I don't know what's happened today. Any energy I usually have seemes to have been sucked out of me and sll I feel like I want to do is sit here and write about shit that's in my head. It's a beautiful day outside, the first for a while, but I just want to shut it out and pretend that the grey misery continues. It's hard to care in a mood like this, there's so many things I should be doing, things that I need to do, but I just don't care, and that scares me most of all. I've lived my whole life just wanting to do things to make people happy, to make them like me, and mostly I've fucked that up but it didn't mean that I felt any less bad for letting them down.
I had a dream last night that a person that I love very much betrayed me in quite a horrific way, and I woke up feeling so hurt, so alone, so miserable and scared. It was a fucking dream, I know it wasn't real, yet it still feels like I've had a burning hot poker stab me through the chest. Maybe it's my subconcious's way of trying to tell me it thinks that it's time for me to follow my usual pattern that results in me fucking up every good relationship I've ever been in. When I was 14 I was betrayed by somebody I trusted, I don't want to go into any more detail than thst, but ever since then every time I've let someone get close to me, or everytime I'm in a place where I'm actually happy, comfortable even, I do something to hurt that person, something that I know will ultimately fuck up that relationship. And everytime I hate myself more and more for hurting someone I love, for messing up something good in my life, for being the reason that I'm miserable. I always come to a few conclusions about why I do it; 1. I ultimately believe that I don't deserve to be happy, 2. I feel the need to hurt/betray someone I care about before they have the chance to do it to me and 3. I can only deal with it being me that make's me miserable, knowing that I can't blame anyone else for it. Everytime I say I wont do it again next time but this time it HAS to be different. I cannot fuck this up.
I guess the other reason I woke up in such a state was that I realised how unbelievably terrified I am of being alone.

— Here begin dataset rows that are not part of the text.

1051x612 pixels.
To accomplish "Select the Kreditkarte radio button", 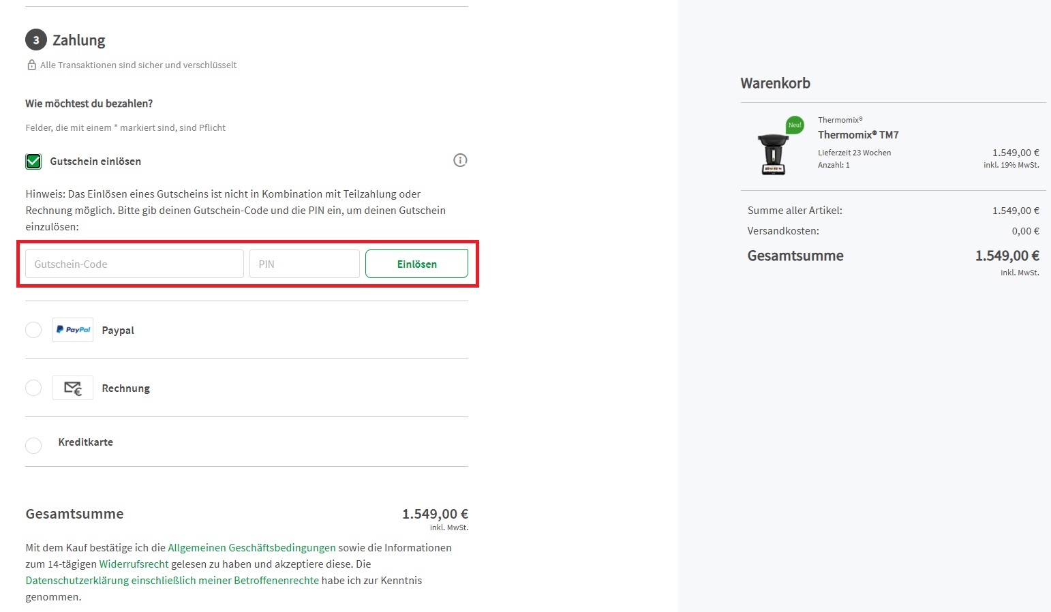I will pyautogui.click(x=33, y=446).
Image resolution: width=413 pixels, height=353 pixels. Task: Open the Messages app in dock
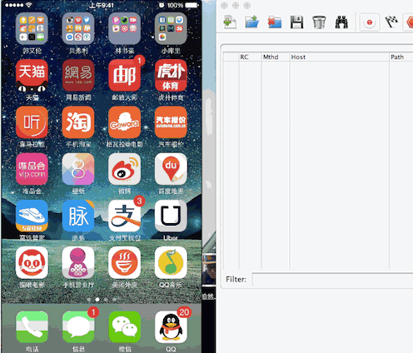(x=78, y=327)
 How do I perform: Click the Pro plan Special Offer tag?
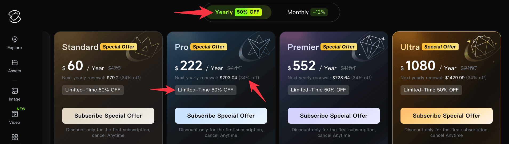[209, 47]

I feel like the last couple of weeks I've been treading a fine line between being fine and exploding. Nothing changed, I'm still as happy and as comfortable, but for the last 3 months of my life there's been a huge thing missing. Something I've wanted to get rid of for the last 6 years; self-destructive tendencies. This is the first time since I was 14 that I've gone for so long without indulging in at least one of either cutting, restricting, binge/purging or daily binge drinking, and it's terrifying. I don't know how to release in a 'normal' or even non-destructive way. At first it felt great but now I've got to the stage that it's all built up into a big ball of destruction that I don't know how to get rid of. I hadn't realise how strong the pull to slip back into old habits was until today. I drank too much on Thursday and it didn't end well, I guess maybe that was it trying to get out but I just got mad at myself and slammed the door on it again. I'm scared of what it'll do.

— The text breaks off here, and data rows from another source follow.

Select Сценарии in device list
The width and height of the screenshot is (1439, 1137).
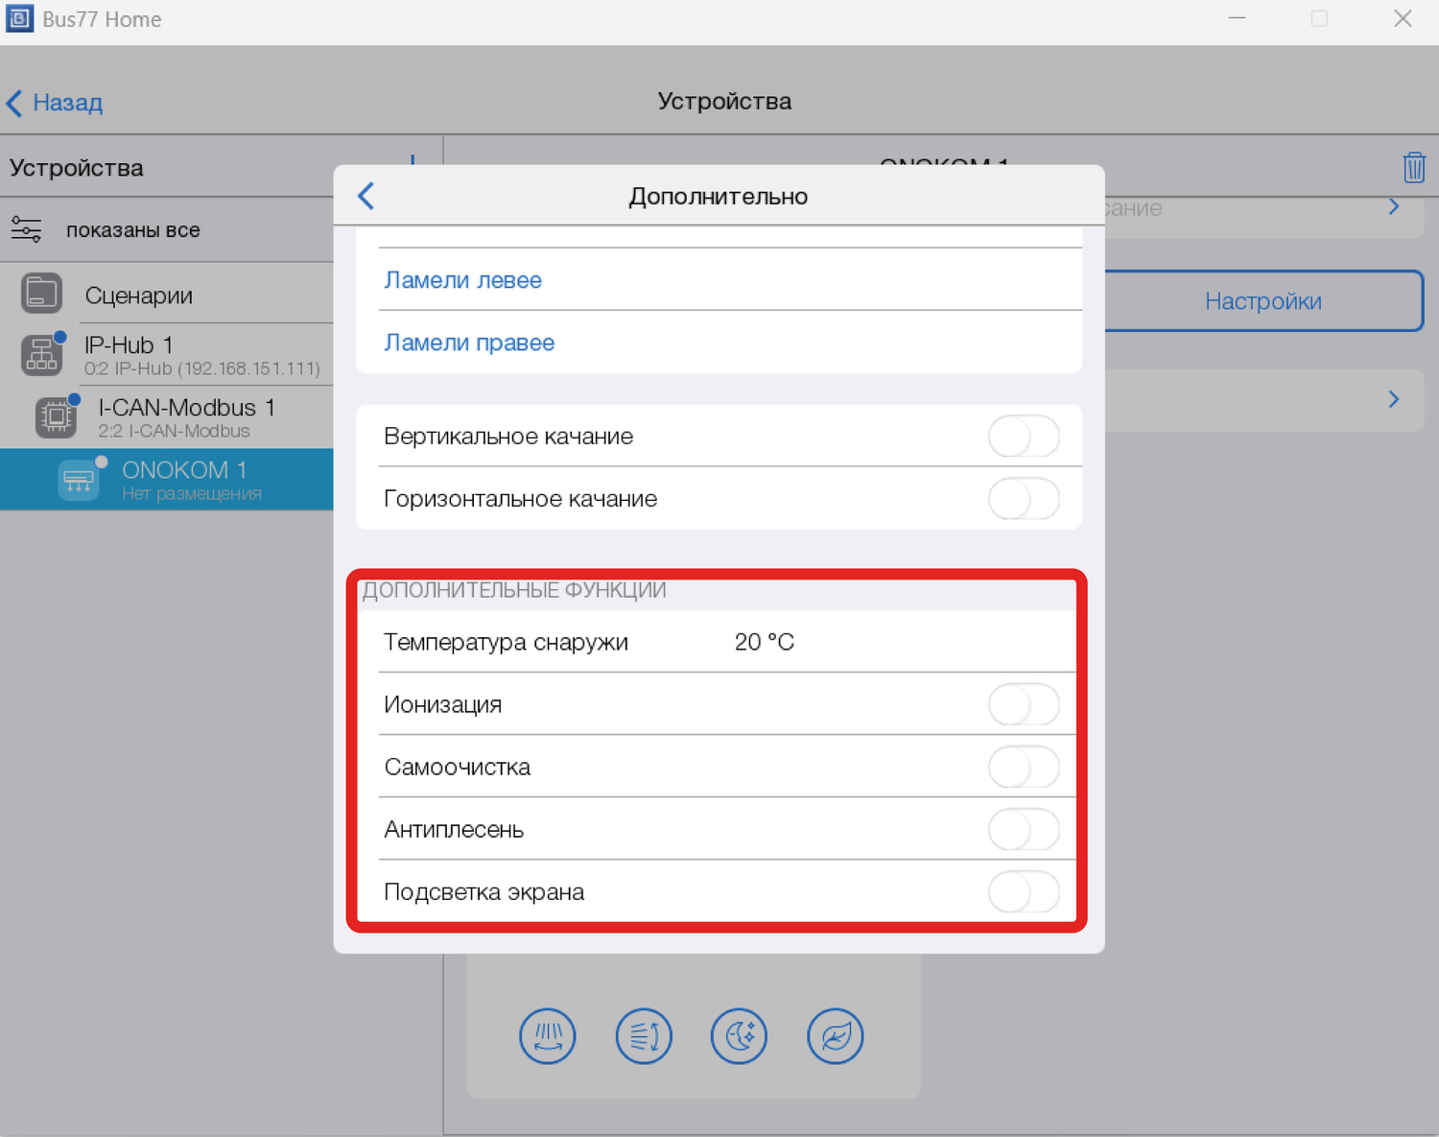tap(139, 296)
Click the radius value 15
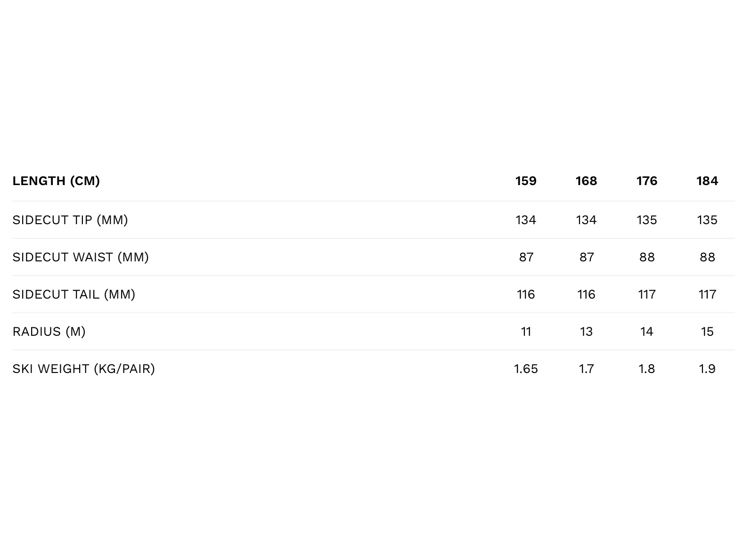Screen dimensions: 735x551 click(x=707, y=332)
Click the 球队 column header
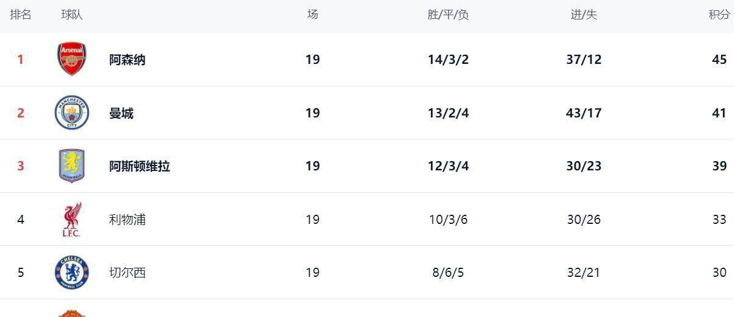Screen dimensions: 734x317 tap(72, 15)
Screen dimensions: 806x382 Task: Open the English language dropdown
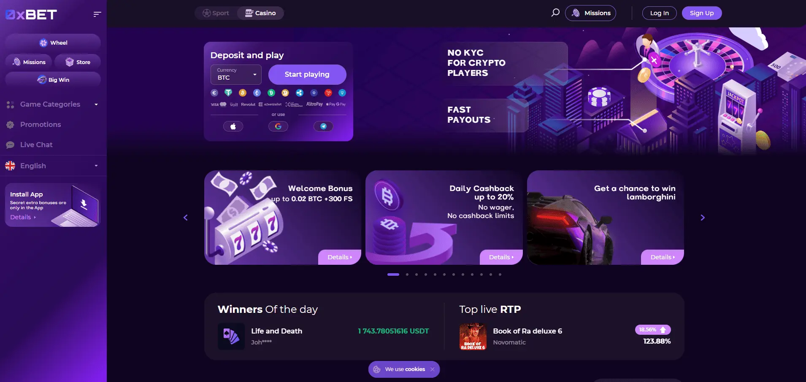click(x=53, y=166)
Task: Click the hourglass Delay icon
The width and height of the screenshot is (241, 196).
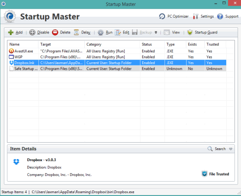Action: (76, 33)
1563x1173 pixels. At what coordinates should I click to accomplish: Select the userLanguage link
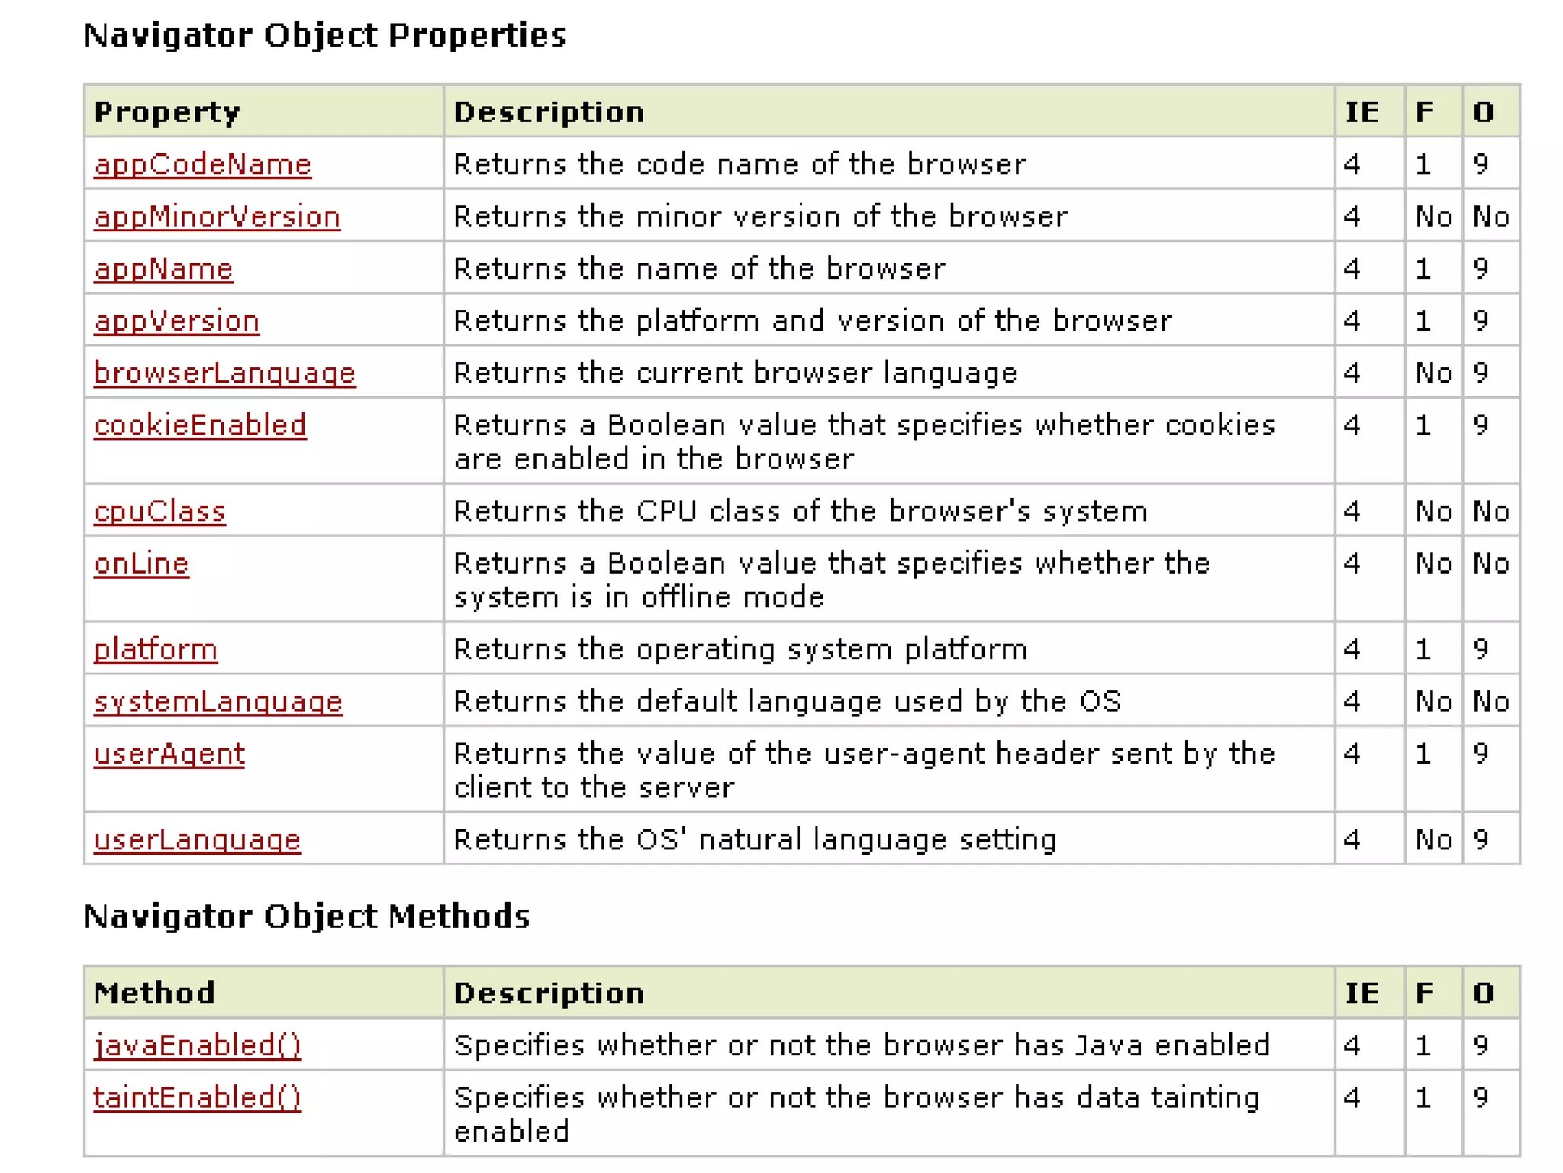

Next thing on the list, my crazy relationship with my relationship. All of my relationships have been dysfunctional in some way, it's what attracted me to them. I have never done normal, it was always a running joke that I cant live without some drama going on, and unfortunately for the last 6 years that's been mostly true. I finaly don't want drama anymore, and up unti now that's been quite hard to prove as this relationship has consisted of a lot of it, but it's just made me more determined to get through that, to a place where we're both just happy. I've never known how to work a relationship properly, and at the moment I feel like I'm pushing too hard. I know I'm an impatient person, but I hate transferring that to this. I always want everything and I want it now, and I don't understand when people tell me that's not the way it works. I want to be able to enjoy the process, but at the moment I feel a crazy mixture of wanting to seize life with both hands and do everything I possibly can, and settling down. I cant seem to make the two parts match up, although weirdly they both seem to want the same things, but for different reasons. I gues i find it frustrating having to try and ignore both of them.
I know this post seems very scattered, it's just how my brain seems to be running at the moment. I'm trying to get out as much as I can but I cant type as fast as my brain is going and I'm still missing so much. I suddenly feel guilty for thinking that I can just be happy without the constant dealing with all the shit thats running through my head, and this is my punishment, the one time my head has time to have a think and it's all there at once. I feel so fucking overwhelmed, 3 months of negative thoughts all rushing into my head at once. My hands are itching to do something destructive, i hoped writing would help but there's just too much. I don't want to be this person anymore, I want to be better, stronger, more able to cope without help.
I don't want to self-destruct but I don't know another way.